Education is a significant contributor to peace, and appears in two of the 24 indicators in the Positive Peace Index produced by the Institute for Economics and Peace. Education can lead to peace and be a part of ‘building back better’ by supporting the transformation of the security situation, political institutions, economic regeneration and social development. However, education policies can also contribute to the escalation of conflict if they are poorly designed or implemented.
Key lessons about how education can contribute to peace, recovery, and reconstruction include the following:
- Education should be inclusive, affordable, and accessible. It should address inequality and exclusion and provide opportunities for previously marginalised communities.
- Education can help develop identities and deal with the legacies and grievances of previous conflict, improving social cohesion and moving societies towards reconciliation.
- The provision of an education service may in itself reduce the risk of conflict, if a population feels provided for.

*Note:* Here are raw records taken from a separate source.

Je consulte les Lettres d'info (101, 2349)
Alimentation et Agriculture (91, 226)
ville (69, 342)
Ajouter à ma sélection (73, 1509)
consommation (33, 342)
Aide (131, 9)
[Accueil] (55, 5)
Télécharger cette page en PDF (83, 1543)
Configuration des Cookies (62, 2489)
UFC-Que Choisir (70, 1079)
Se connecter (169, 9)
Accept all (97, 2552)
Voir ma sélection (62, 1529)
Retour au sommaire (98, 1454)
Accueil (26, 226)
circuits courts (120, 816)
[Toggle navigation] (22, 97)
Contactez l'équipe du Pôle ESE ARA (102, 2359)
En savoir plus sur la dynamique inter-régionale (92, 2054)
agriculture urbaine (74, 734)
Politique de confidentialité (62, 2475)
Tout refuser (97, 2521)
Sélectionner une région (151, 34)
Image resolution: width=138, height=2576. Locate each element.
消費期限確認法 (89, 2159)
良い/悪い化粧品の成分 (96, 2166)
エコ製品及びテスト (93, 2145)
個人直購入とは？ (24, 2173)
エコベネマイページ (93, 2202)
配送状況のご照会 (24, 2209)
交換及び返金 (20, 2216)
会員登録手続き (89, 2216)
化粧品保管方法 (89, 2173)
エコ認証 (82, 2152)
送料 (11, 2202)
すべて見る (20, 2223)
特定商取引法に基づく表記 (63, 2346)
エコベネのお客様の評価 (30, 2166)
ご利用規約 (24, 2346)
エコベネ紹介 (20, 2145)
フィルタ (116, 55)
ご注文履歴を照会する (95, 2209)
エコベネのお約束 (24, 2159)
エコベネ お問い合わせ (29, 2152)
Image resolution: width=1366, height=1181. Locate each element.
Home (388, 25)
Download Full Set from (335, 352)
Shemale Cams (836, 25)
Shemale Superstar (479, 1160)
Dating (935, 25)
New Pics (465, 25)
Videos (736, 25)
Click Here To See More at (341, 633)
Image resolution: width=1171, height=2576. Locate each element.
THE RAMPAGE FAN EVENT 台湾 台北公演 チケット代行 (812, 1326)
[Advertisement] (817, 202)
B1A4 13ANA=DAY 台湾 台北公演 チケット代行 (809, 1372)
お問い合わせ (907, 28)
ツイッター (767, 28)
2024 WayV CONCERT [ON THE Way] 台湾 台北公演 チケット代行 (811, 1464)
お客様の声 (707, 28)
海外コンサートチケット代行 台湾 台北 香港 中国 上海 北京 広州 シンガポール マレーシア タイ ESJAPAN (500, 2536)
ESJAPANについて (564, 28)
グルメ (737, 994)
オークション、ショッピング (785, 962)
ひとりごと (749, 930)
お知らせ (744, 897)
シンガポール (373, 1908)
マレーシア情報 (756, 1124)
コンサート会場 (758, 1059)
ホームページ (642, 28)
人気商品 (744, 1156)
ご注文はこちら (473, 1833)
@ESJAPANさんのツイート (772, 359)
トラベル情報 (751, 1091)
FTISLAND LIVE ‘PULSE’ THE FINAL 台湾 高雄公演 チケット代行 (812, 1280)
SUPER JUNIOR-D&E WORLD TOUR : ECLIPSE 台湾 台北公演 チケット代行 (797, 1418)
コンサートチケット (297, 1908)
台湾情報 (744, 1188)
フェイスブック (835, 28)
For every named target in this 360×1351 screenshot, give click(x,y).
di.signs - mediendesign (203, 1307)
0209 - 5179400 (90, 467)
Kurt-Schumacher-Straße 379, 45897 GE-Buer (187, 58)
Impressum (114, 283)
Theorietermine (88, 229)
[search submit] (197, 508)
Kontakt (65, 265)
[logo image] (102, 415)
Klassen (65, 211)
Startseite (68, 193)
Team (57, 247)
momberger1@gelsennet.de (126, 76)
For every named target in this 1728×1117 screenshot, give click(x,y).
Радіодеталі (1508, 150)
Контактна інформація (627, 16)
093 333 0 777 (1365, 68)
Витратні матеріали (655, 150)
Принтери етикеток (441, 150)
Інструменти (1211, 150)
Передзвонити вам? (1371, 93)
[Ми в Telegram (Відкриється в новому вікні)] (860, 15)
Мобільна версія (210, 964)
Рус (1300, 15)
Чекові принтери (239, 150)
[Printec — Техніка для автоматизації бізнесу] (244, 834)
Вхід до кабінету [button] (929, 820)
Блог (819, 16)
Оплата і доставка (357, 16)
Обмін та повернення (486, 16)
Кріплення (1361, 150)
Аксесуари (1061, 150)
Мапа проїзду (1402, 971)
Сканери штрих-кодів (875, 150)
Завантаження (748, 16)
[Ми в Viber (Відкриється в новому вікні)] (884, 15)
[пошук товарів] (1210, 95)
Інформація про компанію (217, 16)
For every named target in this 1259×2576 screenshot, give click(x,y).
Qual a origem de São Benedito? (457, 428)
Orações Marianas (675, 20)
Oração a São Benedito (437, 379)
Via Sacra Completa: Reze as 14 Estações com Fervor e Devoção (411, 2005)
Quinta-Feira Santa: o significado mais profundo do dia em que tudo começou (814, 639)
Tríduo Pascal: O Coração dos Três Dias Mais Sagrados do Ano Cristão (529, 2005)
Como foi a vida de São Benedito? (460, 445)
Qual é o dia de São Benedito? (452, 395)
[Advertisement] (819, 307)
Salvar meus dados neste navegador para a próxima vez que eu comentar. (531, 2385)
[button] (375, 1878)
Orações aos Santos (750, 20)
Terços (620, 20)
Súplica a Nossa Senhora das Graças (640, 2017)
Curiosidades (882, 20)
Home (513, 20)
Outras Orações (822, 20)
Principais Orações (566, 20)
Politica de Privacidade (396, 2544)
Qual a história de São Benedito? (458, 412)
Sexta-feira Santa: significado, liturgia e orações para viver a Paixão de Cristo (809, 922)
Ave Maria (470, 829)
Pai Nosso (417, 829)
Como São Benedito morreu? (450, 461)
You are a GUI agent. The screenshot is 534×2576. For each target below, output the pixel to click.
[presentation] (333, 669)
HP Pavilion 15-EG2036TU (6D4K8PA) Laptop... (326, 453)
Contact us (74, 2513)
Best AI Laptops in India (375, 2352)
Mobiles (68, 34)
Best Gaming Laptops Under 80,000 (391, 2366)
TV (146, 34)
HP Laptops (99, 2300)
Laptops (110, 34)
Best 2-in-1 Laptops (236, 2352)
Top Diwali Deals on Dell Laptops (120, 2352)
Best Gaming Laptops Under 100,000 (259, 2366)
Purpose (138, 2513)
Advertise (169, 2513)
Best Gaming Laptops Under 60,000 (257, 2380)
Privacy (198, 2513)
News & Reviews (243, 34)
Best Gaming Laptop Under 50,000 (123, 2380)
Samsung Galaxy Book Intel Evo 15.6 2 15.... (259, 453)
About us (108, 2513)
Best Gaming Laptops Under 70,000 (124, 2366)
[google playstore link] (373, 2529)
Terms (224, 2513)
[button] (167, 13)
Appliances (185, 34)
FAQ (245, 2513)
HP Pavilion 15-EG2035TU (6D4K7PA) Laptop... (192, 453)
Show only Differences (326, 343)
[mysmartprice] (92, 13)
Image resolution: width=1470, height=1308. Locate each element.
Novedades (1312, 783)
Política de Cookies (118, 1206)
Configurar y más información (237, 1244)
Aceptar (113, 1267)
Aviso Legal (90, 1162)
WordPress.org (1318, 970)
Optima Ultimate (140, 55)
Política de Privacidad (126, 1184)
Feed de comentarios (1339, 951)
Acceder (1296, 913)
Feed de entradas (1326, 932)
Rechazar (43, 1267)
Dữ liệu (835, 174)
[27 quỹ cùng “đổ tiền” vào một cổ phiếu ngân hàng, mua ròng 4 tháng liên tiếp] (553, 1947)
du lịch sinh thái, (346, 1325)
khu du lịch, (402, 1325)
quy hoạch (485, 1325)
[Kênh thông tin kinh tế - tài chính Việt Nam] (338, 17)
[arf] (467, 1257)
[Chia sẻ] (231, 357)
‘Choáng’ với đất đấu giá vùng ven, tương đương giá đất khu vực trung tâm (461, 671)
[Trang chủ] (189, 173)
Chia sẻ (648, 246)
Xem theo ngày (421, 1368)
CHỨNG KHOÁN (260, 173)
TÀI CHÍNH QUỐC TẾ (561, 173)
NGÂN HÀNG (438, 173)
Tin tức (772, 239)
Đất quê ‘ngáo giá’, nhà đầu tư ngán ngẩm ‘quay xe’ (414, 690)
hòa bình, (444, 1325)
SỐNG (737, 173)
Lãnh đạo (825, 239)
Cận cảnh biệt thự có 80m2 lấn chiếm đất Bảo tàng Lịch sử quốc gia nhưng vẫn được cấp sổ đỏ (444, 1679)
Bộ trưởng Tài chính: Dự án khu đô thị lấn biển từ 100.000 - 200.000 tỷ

- Education and skills training can help reduce the risk of people turning to or returning to conflict, and can support economic regeneration.
- Education of former combatants can reduce grievances and support reintegration by giving ex-combatants skills needed for work.
- Early Childhood Development interventions have been shown to have a positive impact on peace.
- Access to education can reduce attitudes towards and participation in violence, although it can also raise awareness of injustice and discrimination.
- Social, political and cultural issues must be addressed alongside the delivery of education.
- Conflict sensitivity should be incorporated into educational planning to ensure that curricula and delivery do not reinforce inequalities or create divisions.
- Schools must be peaceful environments.